Da Classico con la C maiuscola, l’Odissea è una storia senza età, capace di parlare agli uomini di ogni tempo. E a ciascuno racconta qualcosa di diverso.
A Nolan ha parlato di fine della Storia, di cicli di Civiltà che si chiudono e di sensi di colpa.
Sensi di colpa di Ulisse per aver servito ciecamente un potere (rappresentato da Agamennone in un’armatura degna di Batman) senza volto, oscuro e ineffabile, che ha sfruttato il casus belli del ratto di Elena per interesse economico e ha scatenato una guerra fatale.
Solo alla fine, Ulisse si renderà conto dei danni irreparabili generati dalla sua obbedienza incondizionata al suo “signore”, davanti al quale si inginocchia finanche nella scena (magistralmente riletta) della discesa negli Inferi.
Ulisse, infatti, “veterano della guerra di Troia” (quasi fosse il Vietnam), nel recuperare gradualmente i suoi ricordi e la sua coscienza realizza la sua responsabilità nella Storia: il tributo in vite sacrificate per la vittoria non ha condotto ad altro che a rovine. Materiali e morali.
Permettendo ai Greci di entrare a Troia con lo stratagemma del cavallo, Ulisse ha avviato un processo di cui ha perso il controllo. Mai avrebbe voluto assistere a sacrilegi (come la decapitazione della statua di Atena) o a massacri di innocenti, mai avrebbe voluto vedere infranta la “legge di Zeus”, appresa da suo padre. Legge di Zeus che significa ospitalità per lo straniero, compassione per il prossimo e rispetto per gli dèi.
E, allora, questo è il punto centrale della storia: senza volerlo, Ulisse capisce di aver contribuito a distruggere ciò in cui ha sempre creduto. La caduta di Troia innesca la caduta di una Civiltà, preconizzata dai discorsi sull’avvento dei “popoli del mare”, barbari pronti a distruggere il modo di vivere dell’età achea; che, infranta una volta per tutte la legge di Zeus, smette di esistere e attende la fine.
Insomma, Nolan vuole farci dire da Omero che siamo alla fine di un ciclo, che abbiamo perso i valori fondanti della nostra Civiltà e che la catastrofe si avvicina perché siamo noi ad averla innescata.
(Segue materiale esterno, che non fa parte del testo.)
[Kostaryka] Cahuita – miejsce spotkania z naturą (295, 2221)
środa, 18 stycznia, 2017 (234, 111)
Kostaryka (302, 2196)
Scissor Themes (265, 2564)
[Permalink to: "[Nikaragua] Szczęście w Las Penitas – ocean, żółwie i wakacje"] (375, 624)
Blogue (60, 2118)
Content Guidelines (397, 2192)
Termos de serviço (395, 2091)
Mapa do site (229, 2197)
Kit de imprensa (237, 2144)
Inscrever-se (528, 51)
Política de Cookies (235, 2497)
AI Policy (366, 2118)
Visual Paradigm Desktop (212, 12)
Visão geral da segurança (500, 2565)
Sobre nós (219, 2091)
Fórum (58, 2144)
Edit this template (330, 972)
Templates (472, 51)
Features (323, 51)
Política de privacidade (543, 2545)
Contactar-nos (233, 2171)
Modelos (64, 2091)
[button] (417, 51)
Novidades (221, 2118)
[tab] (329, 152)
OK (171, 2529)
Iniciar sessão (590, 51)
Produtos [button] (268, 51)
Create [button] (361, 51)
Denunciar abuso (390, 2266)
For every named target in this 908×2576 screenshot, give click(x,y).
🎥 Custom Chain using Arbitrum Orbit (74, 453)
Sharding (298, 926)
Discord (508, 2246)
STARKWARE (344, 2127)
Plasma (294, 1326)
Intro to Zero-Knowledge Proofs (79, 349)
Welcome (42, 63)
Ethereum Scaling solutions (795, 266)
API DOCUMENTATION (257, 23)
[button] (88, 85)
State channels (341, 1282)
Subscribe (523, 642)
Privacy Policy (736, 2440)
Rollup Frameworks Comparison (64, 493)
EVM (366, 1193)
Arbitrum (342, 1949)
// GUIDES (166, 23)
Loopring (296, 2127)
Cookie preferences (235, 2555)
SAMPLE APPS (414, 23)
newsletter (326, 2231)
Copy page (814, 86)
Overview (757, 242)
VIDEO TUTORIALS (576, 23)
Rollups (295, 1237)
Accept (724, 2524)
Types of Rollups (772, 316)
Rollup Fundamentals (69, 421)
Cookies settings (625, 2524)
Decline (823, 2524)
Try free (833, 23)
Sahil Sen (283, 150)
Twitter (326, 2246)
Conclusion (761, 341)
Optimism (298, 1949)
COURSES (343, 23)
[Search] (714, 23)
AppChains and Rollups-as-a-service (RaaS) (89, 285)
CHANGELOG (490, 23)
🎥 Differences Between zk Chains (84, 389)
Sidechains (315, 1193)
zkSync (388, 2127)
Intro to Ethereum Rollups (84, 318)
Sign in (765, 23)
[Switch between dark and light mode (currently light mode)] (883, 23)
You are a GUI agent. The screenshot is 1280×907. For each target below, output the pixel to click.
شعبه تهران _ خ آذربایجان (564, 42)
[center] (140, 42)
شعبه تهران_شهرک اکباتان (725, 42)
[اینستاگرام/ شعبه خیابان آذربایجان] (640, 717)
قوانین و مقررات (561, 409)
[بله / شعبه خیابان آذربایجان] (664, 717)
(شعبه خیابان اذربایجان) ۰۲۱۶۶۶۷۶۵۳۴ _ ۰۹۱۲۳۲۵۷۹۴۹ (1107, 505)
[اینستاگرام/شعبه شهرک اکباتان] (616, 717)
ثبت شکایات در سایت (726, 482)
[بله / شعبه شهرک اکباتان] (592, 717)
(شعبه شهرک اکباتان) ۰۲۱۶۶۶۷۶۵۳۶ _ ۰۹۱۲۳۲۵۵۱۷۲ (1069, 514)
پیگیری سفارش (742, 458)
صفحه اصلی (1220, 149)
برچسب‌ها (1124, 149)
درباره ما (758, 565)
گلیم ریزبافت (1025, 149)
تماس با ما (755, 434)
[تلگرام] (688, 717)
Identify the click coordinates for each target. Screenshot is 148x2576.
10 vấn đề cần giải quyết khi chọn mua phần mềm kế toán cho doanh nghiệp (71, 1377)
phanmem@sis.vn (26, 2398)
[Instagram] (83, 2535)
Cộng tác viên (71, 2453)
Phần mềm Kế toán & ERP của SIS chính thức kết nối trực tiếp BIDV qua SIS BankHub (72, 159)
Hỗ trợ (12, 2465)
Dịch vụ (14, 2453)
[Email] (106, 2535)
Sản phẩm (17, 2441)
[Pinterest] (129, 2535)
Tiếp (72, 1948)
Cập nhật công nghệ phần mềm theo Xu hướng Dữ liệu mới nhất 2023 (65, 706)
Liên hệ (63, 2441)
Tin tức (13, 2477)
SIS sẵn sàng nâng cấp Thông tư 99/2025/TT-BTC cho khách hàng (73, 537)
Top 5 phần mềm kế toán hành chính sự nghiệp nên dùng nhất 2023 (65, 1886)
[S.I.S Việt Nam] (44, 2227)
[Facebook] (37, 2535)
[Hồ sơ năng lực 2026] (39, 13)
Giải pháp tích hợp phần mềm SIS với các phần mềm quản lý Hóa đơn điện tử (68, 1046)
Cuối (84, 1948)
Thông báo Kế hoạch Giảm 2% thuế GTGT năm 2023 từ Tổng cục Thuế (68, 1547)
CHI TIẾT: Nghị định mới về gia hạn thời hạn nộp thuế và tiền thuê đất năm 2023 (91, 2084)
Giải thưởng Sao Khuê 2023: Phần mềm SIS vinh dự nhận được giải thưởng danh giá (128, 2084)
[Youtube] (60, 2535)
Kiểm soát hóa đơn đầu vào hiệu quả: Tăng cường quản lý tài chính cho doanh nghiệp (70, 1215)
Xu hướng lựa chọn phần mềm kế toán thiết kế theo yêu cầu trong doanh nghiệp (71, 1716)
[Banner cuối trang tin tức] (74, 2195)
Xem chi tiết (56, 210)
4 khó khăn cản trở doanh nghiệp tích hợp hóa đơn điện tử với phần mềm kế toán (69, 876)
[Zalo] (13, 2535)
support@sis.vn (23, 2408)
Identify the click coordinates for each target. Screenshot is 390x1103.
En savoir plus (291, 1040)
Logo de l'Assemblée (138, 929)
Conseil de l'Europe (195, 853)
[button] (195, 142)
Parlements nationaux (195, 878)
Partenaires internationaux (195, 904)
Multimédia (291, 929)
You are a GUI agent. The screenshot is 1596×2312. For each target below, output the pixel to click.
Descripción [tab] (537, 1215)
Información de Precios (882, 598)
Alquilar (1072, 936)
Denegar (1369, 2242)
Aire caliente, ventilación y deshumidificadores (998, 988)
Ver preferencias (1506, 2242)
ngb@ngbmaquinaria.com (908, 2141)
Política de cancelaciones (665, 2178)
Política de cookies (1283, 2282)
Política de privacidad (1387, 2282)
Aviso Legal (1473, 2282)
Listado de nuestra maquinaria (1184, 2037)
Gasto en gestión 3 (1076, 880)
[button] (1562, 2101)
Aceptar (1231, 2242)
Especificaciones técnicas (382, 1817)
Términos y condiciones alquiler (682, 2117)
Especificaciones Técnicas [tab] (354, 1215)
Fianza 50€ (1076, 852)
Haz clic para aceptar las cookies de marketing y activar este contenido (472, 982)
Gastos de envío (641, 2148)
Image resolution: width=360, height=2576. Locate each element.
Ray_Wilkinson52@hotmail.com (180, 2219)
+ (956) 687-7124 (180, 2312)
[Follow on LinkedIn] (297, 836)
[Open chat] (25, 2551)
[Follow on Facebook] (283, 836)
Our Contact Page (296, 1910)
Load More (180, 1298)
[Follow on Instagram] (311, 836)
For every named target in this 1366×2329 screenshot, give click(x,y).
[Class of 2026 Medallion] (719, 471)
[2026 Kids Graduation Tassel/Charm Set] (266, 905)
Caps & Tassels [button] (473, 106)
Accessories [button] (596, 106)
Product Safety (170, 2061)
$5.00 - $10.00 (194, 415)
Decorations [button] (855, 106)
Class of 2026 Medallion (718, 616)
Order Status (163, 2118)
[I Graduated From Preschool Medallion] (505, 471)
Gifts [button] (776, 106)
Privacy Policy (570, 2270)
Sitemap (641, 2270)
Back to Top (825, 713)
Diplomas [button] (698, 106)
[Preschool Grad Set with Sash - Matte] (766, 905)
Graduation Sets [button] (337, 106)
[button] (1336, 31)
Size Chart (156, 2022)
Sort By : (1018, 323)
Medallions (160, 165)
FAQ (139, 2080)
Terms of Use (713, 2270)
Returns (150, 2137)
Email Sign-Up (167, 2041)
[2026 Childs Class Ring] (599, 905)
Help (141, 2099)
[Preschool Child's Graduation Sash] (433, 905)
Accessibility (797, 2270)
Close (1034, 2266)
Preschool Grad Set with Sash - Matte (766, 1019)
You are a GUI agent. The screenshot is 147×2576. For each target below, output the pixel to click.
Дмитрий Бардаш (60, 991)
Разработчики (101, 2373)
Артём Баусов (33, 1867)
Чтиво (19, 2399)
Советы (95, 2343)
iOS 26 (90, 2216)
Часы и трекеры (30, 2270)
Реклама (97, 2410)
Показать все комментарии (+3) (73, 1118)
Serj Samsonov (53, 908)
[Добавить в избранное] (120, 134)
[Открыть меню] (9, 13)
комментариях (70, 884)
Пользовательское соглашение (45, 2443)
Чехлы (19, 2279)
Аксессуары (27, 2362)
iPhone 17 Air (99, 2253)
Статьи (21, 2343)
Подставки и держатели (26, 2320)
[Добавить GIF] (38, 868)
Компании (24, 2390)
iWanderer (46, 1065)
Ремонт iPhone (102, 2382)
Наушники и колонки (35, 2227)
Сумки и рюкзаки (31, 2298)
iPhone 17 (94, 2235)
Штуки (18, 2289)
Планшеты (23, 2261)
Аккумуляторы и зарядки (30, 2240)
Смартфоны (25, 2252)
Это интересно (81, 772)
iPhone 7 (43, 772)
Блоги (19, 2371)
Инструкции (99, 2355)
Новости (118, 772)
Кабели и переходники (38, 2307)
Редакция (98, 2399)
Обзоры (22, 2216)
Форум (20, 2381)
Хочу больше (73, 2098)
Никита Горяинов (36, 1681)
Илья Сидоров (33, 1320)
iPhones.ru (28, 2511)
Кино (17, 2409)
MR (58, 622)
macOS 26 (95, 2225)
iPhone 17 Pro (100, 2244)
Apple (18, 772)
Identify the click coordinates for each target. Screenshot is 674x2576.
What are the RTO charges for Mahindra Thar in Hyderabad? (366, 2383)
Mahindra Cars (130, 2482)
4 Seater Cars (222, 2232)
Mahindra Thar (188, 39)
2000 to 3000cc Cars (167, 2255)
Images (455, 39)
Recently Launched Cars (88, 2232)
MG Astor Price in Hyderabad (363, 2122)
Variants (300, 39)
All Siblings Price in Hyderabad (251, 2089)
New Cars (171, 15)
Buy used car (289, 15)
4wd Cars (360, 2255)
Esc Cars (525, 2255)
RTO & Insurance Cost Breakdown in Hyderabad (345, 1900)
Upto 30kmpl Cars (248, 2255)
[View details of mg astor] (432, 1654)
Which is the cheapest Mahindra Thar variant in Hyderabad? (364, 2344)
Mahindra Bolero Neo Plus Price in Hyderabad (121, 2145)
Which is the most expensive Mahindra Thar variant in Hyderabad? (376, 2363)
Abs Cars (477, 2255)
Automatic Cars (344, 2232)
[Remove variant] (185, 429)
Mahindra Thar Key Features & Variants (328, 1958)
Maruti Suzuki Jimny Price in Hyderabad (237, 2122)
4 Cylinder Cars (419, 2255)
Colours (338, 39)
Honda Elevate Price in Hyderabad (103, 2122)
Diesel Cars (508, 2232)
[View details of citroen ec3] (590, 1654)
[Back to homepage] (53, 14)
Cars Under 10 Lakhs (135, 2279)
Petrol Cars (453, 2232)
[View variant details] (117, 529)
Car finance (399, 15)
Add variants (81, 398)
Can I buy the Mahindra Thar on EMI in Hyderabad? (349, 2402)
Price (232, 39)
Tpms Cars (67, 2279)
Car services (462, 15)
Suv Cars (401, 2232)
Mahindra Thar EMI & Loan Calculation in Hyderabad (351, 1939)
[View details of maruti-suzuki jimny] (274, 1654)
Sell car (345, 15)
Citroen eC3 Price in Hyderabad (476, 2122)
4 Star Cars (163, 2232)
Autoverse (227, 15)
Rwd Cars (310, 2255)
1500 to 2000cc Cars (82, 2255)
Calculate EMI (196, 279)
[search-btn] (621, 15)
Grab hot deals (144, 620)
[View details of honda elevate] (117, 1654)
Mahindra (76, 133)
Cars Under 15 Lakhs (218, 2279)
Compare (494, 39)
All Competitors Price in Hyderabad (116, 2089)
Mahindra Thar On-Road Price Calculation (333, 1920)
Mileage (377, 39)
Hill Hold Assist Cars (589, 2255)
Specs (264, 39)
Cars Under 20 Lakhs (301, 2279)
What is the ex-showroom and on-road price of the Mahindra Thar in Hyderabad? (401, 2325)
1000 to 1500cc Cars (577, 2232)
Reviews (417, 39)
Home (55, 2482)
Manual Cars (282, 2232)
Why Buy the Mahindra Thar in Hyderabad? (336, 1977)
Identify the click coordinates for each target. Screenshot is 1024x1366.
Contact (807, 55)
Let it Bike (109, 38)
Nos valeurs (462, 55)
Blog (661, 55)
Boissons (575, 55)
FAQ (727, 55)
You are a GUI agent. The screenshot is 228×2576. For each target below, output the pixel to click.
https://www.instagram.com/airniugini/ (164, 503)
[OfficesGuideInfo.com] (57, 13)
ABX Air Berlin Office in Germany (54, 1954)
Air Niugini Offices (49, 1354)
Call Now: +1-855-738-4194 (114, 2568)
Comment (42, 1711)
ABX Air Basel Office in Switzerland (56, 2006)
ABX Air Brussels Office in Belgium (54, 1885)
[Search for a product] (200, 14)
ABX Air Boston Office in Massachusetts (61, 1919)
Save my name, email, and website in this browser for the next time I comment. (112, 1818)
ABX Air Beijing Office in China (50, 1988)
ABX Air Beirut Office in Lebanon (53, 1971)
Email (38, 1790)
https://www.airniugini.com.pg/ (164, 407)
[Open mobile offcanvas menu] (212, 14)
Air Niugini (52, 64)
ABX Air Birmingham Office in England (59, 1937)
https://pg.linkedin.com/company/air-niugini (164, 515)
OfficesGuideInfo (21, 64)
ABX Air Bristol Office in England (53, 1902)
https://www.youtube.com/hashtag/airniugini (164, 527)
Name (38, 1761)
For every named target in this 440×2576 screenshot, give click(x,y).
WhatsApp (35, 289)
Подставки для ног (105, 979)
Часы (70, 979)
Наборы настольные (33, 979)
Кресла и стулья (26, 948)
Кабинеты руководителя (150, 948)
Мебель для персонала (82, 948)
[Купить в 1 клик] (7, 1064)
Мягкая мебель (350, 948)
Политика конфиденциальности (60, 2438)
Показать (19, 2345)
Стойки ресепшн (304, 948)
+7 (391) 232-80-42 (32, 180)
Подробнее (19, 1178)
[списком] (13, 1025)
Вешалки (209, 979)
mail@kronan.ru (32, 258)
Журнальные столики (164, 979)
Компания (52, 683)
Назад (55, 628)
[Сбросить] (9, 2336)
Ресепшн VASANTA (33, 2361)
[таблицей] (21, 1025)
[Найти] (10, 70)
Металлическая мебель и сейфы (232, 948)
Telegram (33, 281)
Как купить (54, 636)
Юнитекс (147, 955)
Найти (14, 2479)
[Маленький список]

Vuole spingerci a riflettere sulla perdita di senso del nostro vivere comune.
E lo fa servendosi di un magistrale Matt Damon barbuto, di una sopraffina Anne Hathaway (che è Penelope, proprio come l’avevamo sempre immaginata), di un ottimo Tom Holland e di un cast che, al netto di un forse non brillantissimo Robert Pattinson, contribuisce pienamente all’efficacia della narrazione, stimolata da un’eterea Charlize Theron, nei panni di Calypso.
L’atmosfera è umana, ma onirica, quasi un sogno in preda alle allucinazioni, in cui l’epica tradizionale lascia spazio alla tragedia umana. Meno dèi, più antropologia; meno hybris, più miserie umane. Il tutto condito dalla colonna sonora mozzafiato di Ludwig Göransson, capace di unire sonorità che evocano la Grecia dell’età del bronzo al mondo moderno.
Un mondo dove anche l’epica è meno sovrannaturale, ma incentrata sulla riflessione introspettiva. In cui il viaggio è più che altro un percorso interiore per fare pace con le nostre colpe.
L’Odissea di Nolan è un viaggio di un uomo in crisi che cerca di ritrovare se stesso attraversando una dimensione lunare, piuttosto che l’avventura solare di un eroe curioso e ottimista che cerca di riguadagnare la sua Patria.
Non è l’Odissea omerica, è l’Odissea dei nostri tempi.